Sentencing Commission Recommendation Uncovers Interesting Recidivism Research

March 13, 2013 by David S. Seltzer

Ever since the U.S. Sentencing Commission came out last month with its new recommendations on sentencing for child pornography crimes, I’ve been writing about the good and bad things about those recommendations. Today, I’d like to discuss something that may have been overlooked in the press: the Commission’s conclusions on recidivism—that is, the propensity to commit another offense—among people who have been convicted of child pornography crimes. Recidivism is a major concern for sentencing courts, which often go on the record saying they are concerned about protecting live children from molestation. Even when the offender has no record of crimes involving sexual contact with children, the assumption is that he or she would like to commit such crimes. The Commission’s research surprised many—and disappointed prosecutors—by concluding that the rate of known recidivism for those crimes is no larger than the rate of recidivism for other criminal offenses.

--------------------------------------------------

## SHORT EXERCISE A
In the entries, from the line containing "Toggle the Selection tool" through the last line of the entries, substitute "Launch" for "Open" and reproduce those lines with everything else left as is.
## SHORT EXERCISE B
Continue the blog post on the Sentencing Commission's recidivism findings from the point where it stops.
The entries that follow have no connection to the text above.

[Item coordinate data]
--------------------------------------------------

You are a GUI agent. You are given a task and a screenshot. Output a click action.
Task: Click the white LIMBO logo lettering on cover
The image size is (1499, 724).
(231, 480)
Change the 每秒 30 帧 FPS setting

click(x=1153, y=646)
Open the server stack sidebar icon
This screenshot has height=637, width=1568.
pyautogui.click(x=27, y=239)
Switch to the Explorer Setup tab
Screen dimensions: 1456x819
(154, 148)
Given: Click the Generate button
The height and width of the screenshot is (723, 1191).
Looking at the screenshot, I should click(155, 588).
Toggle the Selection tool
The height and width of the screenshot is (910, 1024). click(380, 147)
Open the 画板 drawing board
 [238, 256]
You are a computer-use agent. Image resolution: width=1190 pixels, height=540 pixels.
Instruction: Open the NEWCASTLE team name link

--------------------------------------------------

## REPLY A
Toggle the Selection tool
The height and width of the screenshot is (910, 1024). click(380, 147)
Launch the 画板 drawing board
 [238, 256]
You are a computer-use agent. Image resolution: width=1190 pixels, height=540 pixels.
Instruction: Launch the NEWCASTLE team name link

## REPLY B
The Commission dedicated an entire chapter to the issue of recidivism. That chapter focused on offenders sentenced in 1999 and 2000, years chosen to ensure that the offenses took place using modern technology, but long enough ago that the offenders are now free. The study used arrest records, causing the Commission to caution that it could only comment on known recidivism; it’s unlikely that all re-offenders are caught. Of the 610 offenders who ended up being studied, the Commission found that 70 percent did not re-offend at all. Of the 30 percent who did re-offend, less than a third committed new sex offenses; a total of 7.4 percent of the offenders committed some kind of sexual recidivism and 3.6 percent committed sexual recidivism with contact. Nine of the offenders (4.9 percent of the recidivists) had another conviction for a non-production child pornography crime, while 11 offenders (6 percent of all recidivists) had a contact sex crime.

The Commission also dedicated a chapter to discussing prior criminally dangerous sexual behavior as it affects child pornography offenders. That chapter noted that social scientists have consistently found CDSB—or sexual “precidivism”—pose a greater danger to society. These offenders, the Commission wrote, pose a greater risk of later recidivism than people who committed the same non-production child porn crimes without a precidivism history. A known history of CDSB also makes the offender more likely to have committed past CDSB crimes that were not caught. (Some of this data comes from self-reported crimes, surprisingly, and not all were caught by authorities.) Not surprisingly, people with histories of CDSB got longer sentences than people without, and people with contact offenses in their past got longer sentences than people with a CDSB conviction for child porn.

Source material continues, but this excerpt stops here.